The engineering payoff of all this is measured in model FLOPs utilisation (MFU): the fraction of theoretical peak FLOPs the cluster actually delivers. A poorly tuned stack achieves 20% MFU; a well-tuned one achieves 50–55% on H100s; FP8-aware stacks have pushed past 60%. Every five percentage points of MFU is days of wall-clock and millions of dollars on a frontier run.
Monitoring
A frontier pre-training run lasts weeks to months on a cluster whose individual GPUs fail every few thousand hours. Monitoring is not optional. The standard dashboard logs training loss, validation loss on a held-out mix, gradient norms (global and per-layer), weight norms, the learning rate, the tokens-per-second throughput, and a small panel of cheap downstream evaluations run every few thousand steps. Healthy runs show loss declining smoothly on a log-log plot, gradient norms stable around their clipping threshold, and weight norms growing slowly.
Loss spikes are the canonical failure mode. A spike that recovers within a few hundred steps is usually benign and can be left alone; a spike that diverges requires intervention. The standard playbook is to roll back to the most recent healthy checkpoint, skip the data shard that caused the spike (it is often a single pathological document), and resume. Hardware failures, a GPU dying, a node losing networking, a switch flapping, are continuous; the orchestration layer must restart workers, rebuild the parallelism topology, and resume from checkpoint without operator intervention. Frontier labs spend as much engineering effort on the supervisor and checkpointing system as on the model code itself.
What you should take away
- The Chinchilla recipe says compute should be split roughly evenly between making the model bigger and training it on more tokens, with $T/N \approx 20$ as a starting point for compute-optimal training; deployment-optimal models are deliberately overtrained past this ratio.

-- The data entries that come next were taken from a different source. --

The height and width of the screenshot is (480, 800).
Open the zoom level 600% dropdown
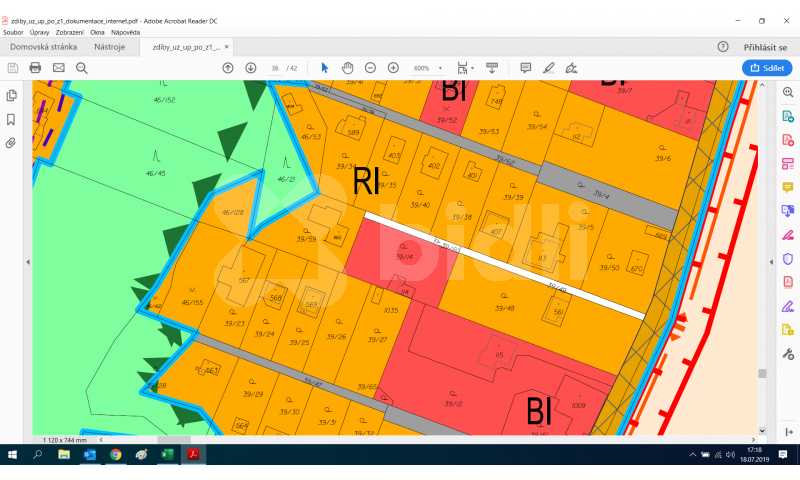coord(427,68)
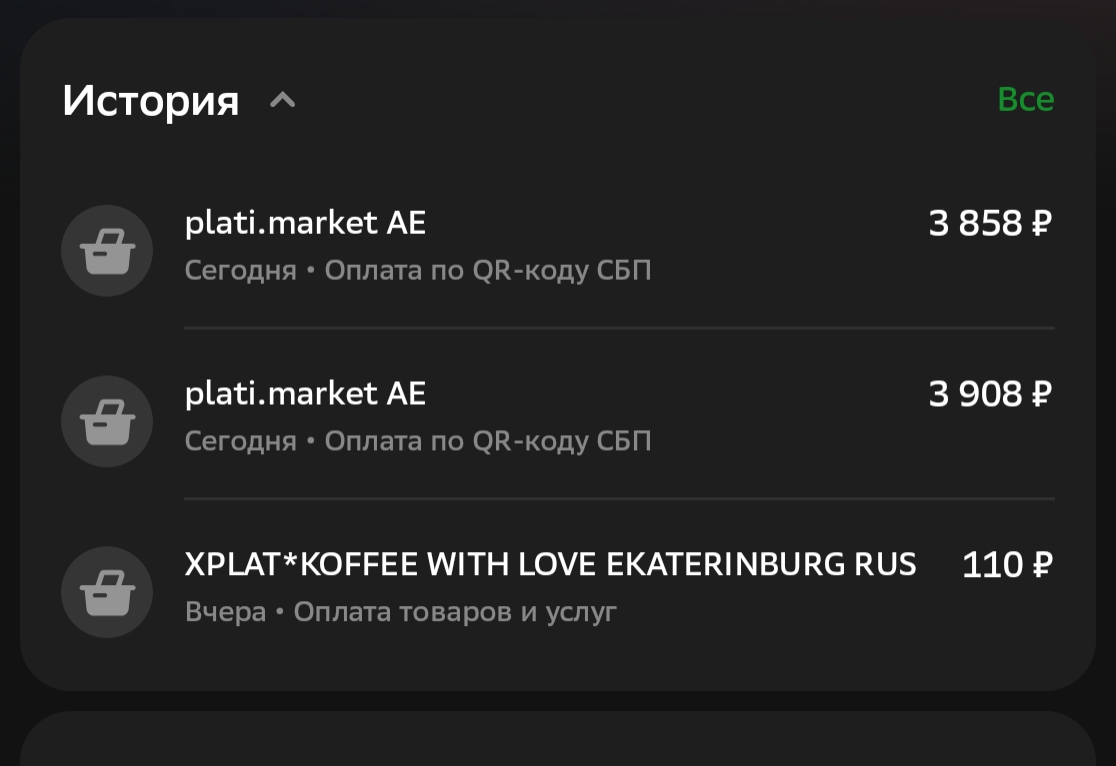Click Оплата по QR-коду СБП under 3 908 ₽ payment

pos(488,442)
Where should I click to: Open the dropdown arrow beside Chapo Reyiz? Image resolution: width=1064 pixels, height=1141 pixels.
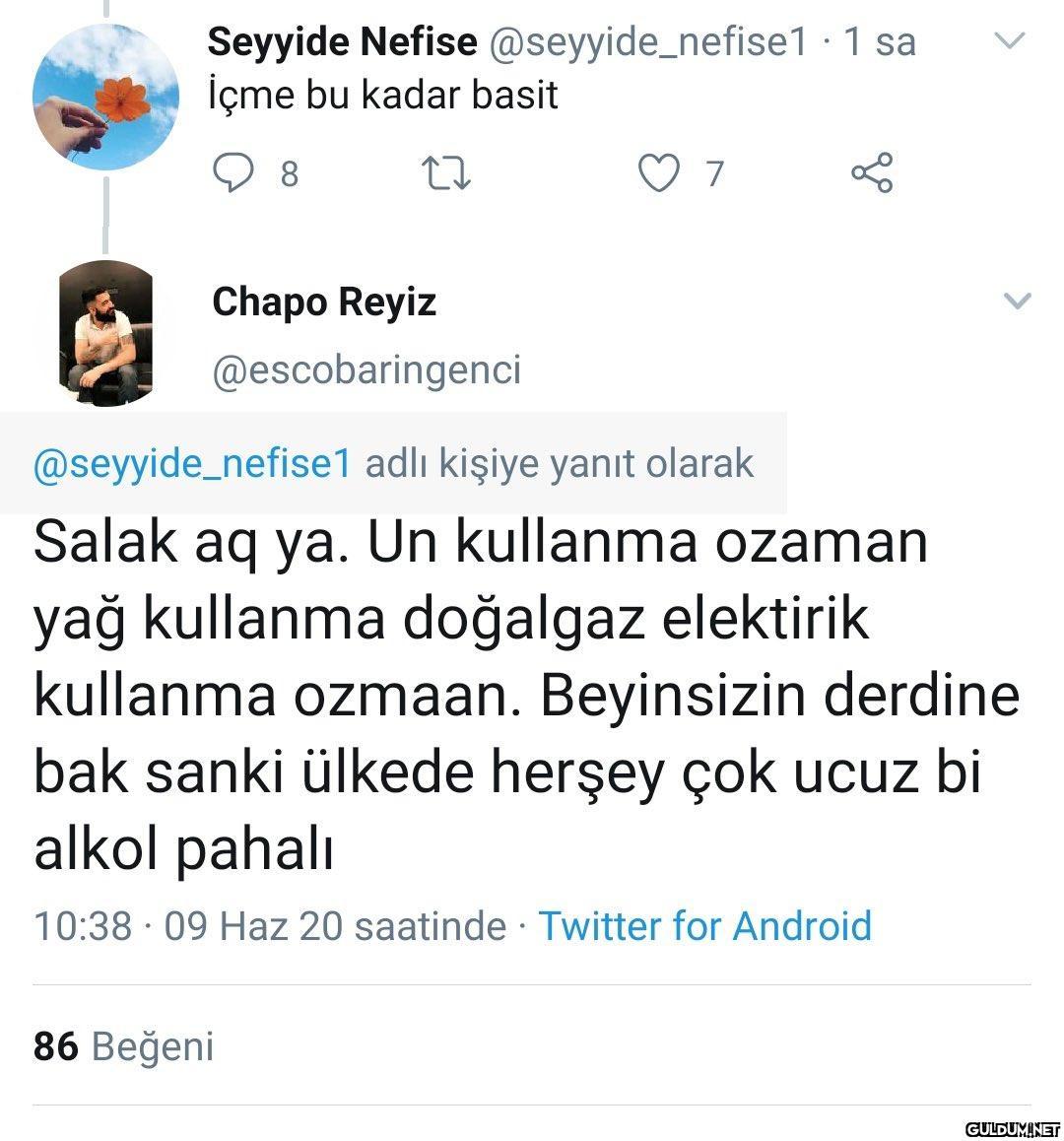click(x=1016, y=301)
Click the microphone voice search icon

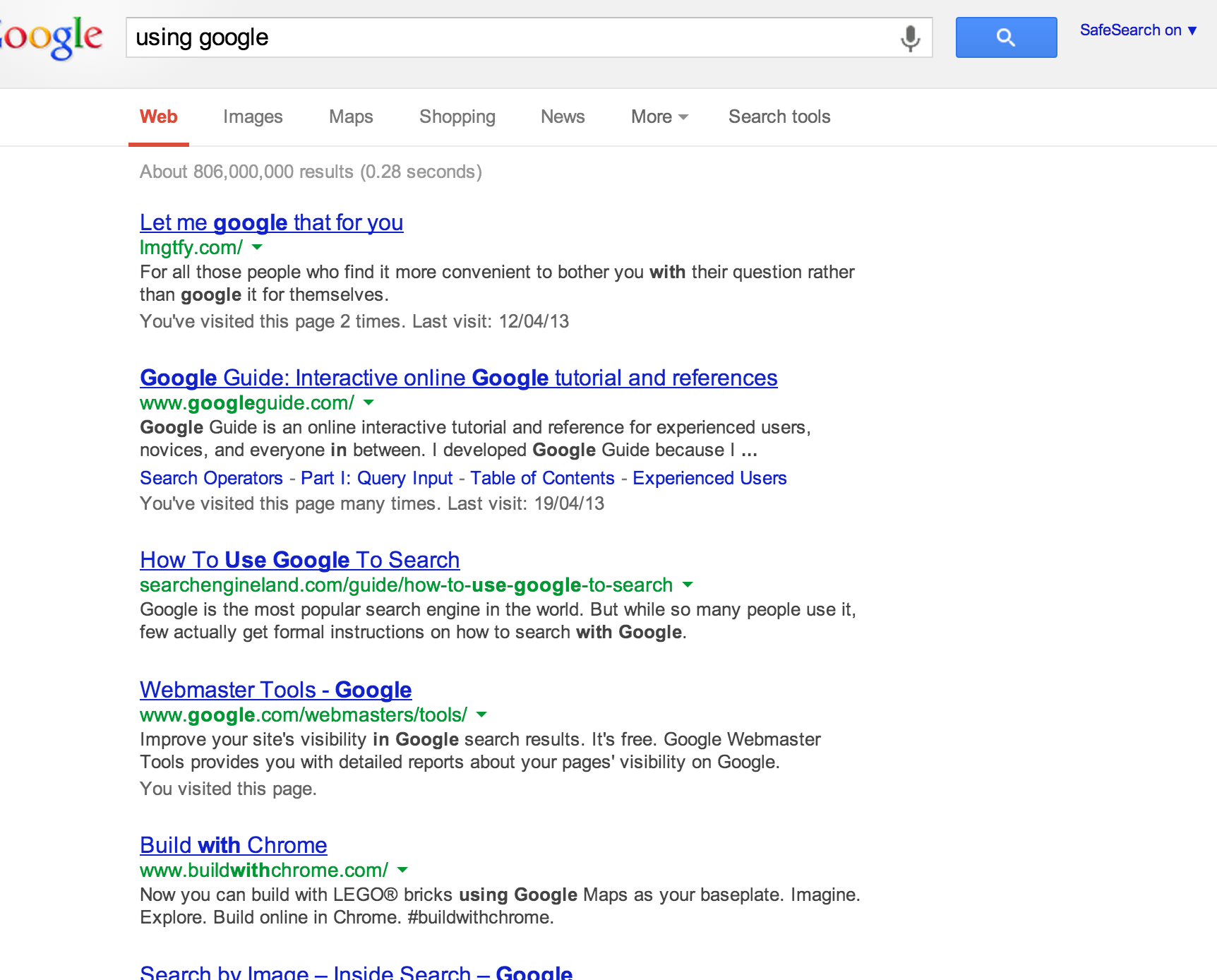pos(910,38)
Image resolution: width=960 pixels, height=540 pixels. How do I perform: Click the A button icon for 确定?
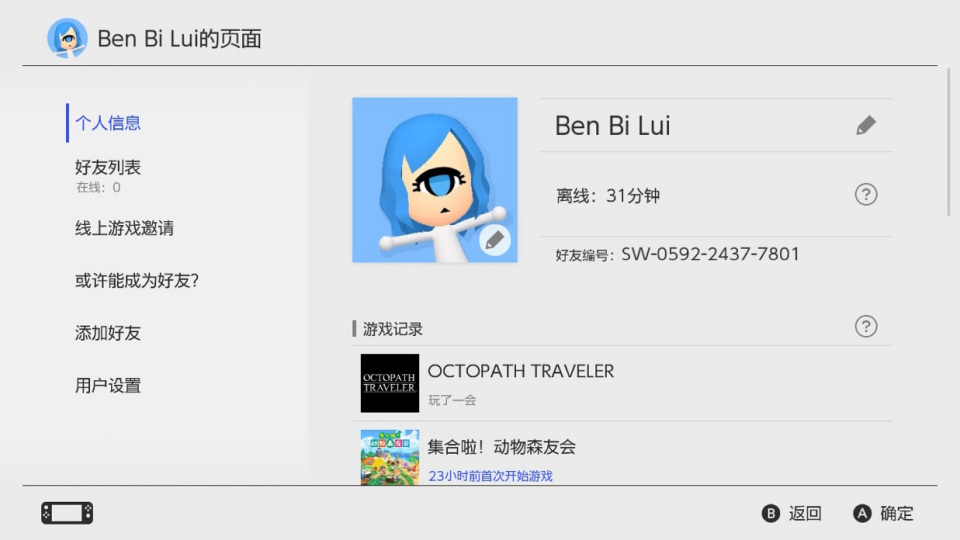point(862,513)
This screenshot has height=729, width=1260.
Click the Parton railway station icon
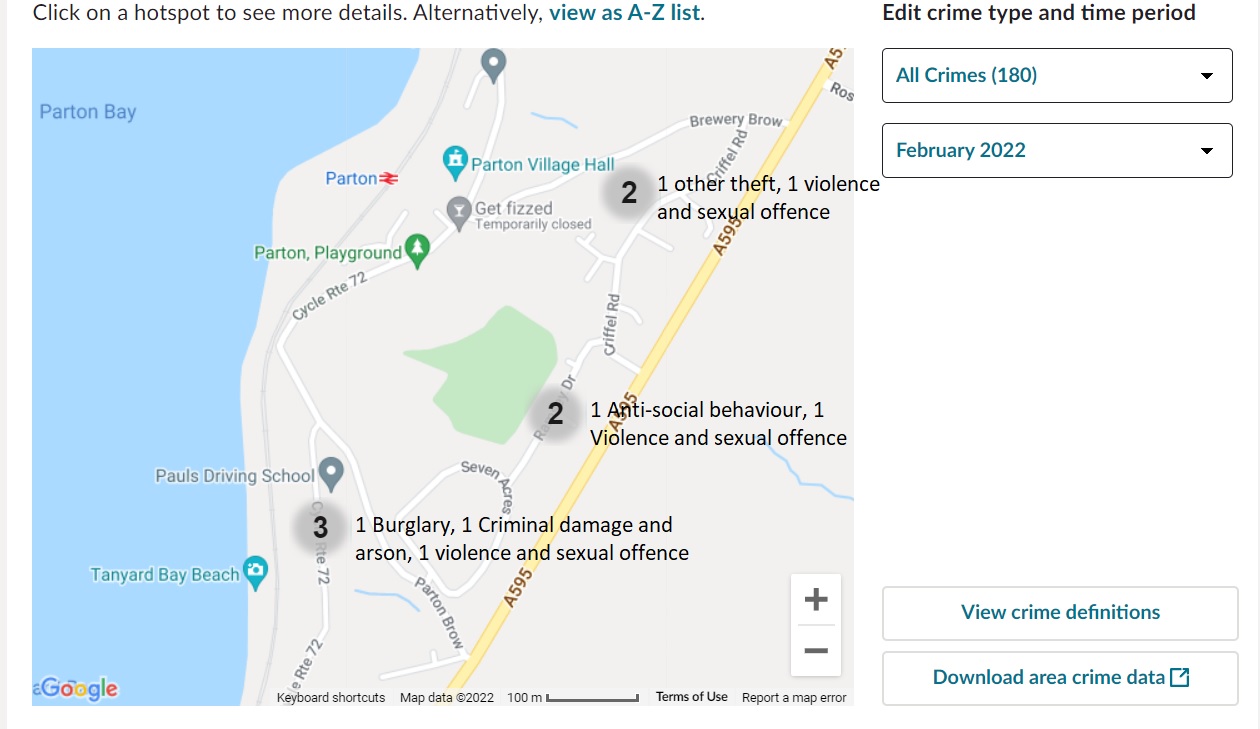click(x=389, y=179)
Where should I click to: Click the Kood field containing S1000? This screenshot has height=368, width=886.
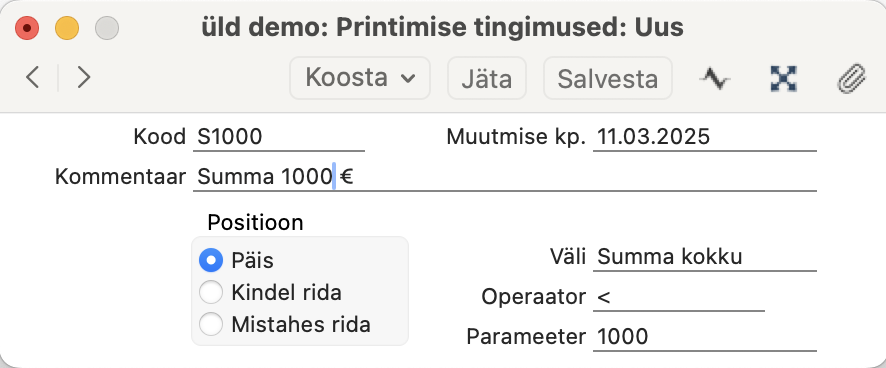pyautogui.click(x=279, y=137)
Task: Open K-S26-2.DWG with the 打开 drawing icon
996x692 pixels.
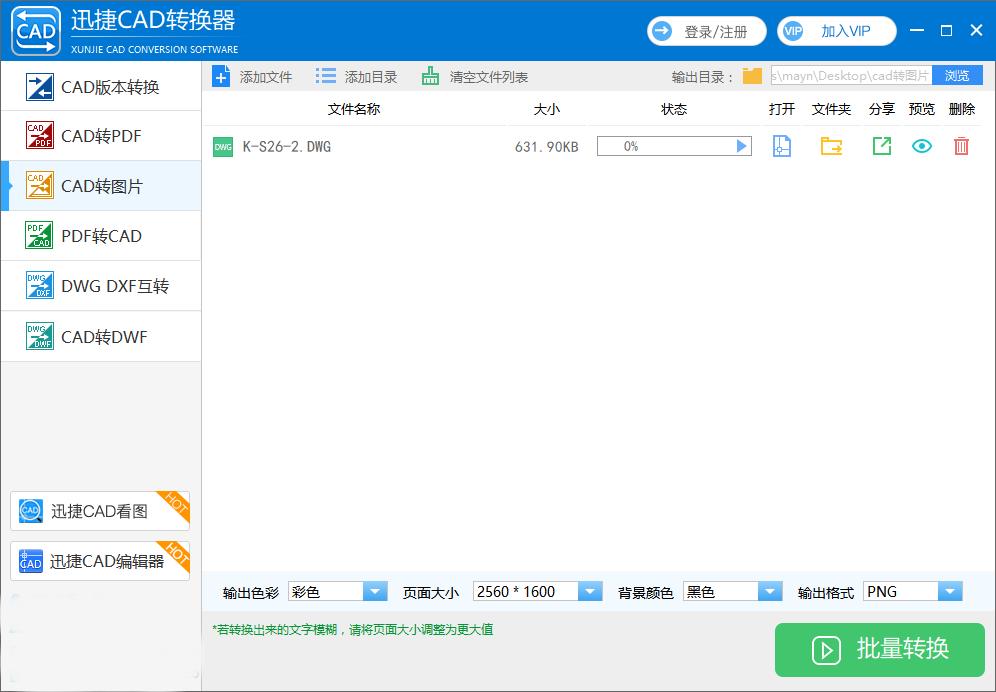Action: click(x=781, y=146)
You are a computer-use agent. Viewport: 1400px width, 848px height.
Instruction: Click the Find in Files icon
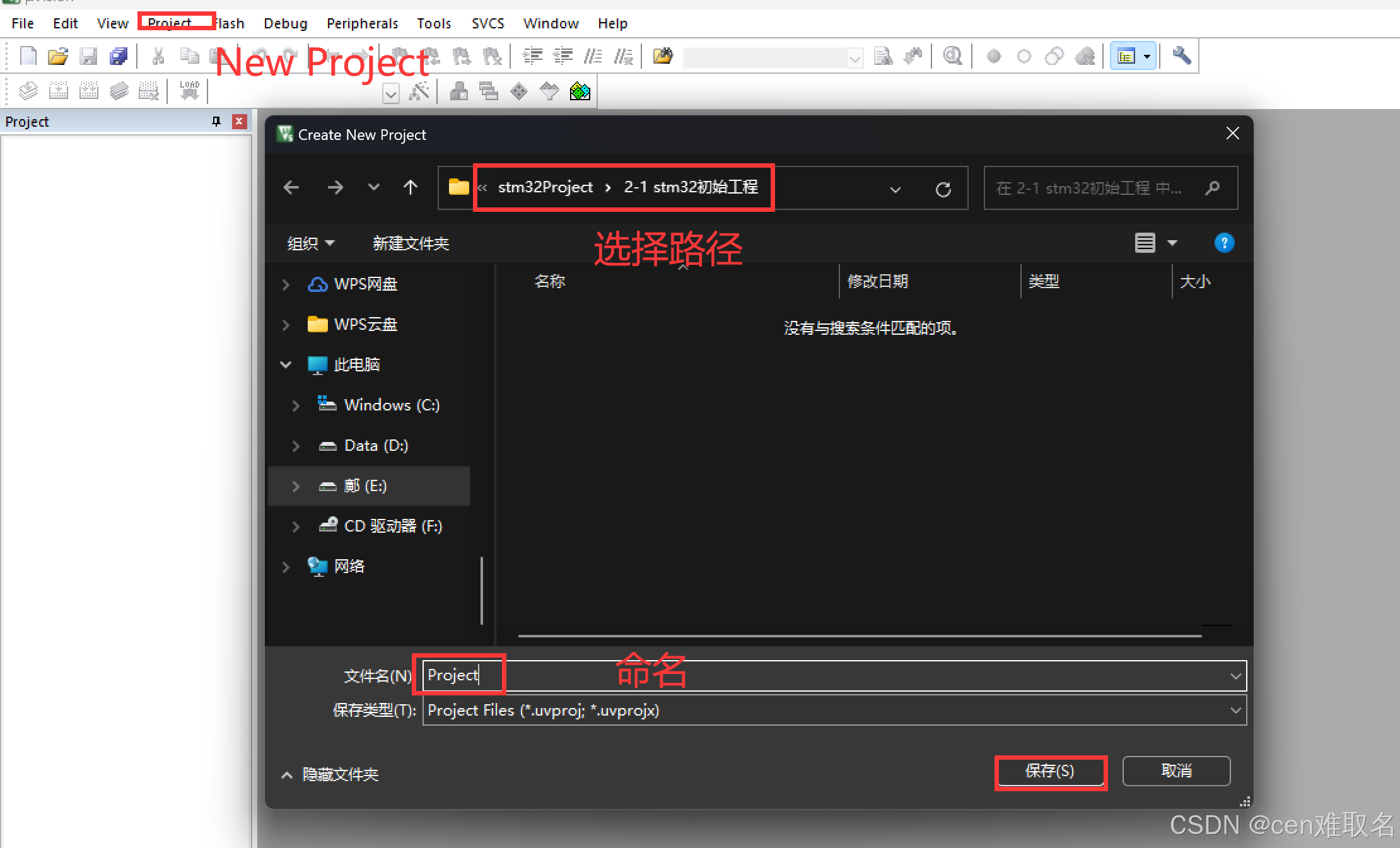coord(663,56)
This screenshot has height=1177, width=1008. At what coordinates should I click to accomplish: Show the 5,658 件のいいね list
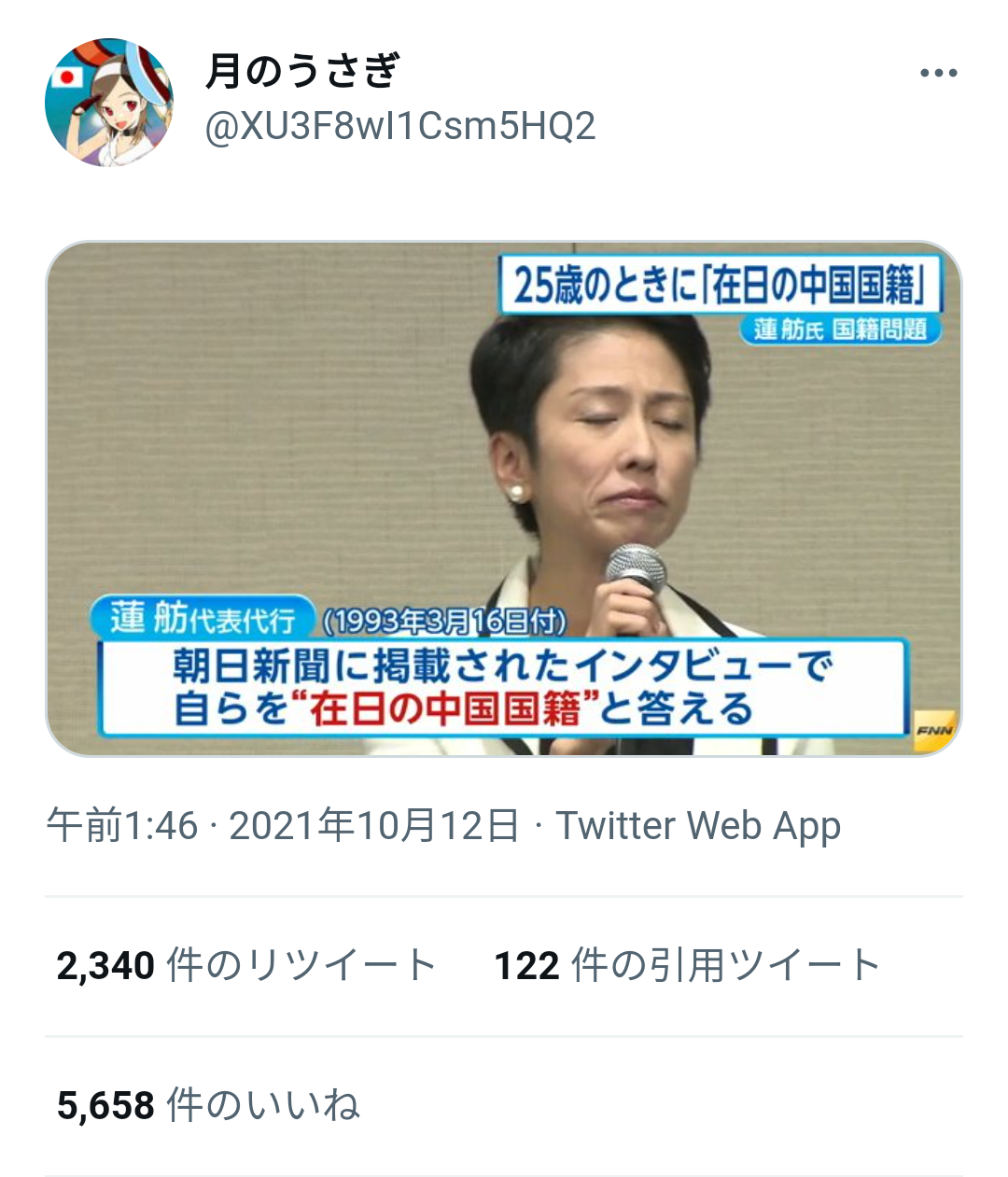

- Data is the dominant lever once architecture and compute are fixed: deduplication, decontamination, quality filtering and a deliberately tuned mix of web, code, books, papers and synthetic data routinely give 30%-compute savings for the same loss.
- The tokeniser is locked in for the lifetime of a model family; choose multilingual byte-level BPE with code- and math-aware special tokens, and a vocabulary in the 100 K–256 K range.
- The hyperparameter recipe, AdamW with $\beta_2 = 0.95$, weight decay 0.1, gradient clip 1.0, cosine schedule with linear warmup, BF16 or FP8 mixed precision, has converged, and most innovation now happens in the data and the annealing phase rather than the optimiser.
- Frontier training combines data, tensor, pipeline, expert and ZeRO/FSDP parallelism on clusters of thousands of GPUs; the engineering goal is sustained MFU above 50%, and the operational goal is a supervisor that keeps the run alive through inevitable hardware and data failures.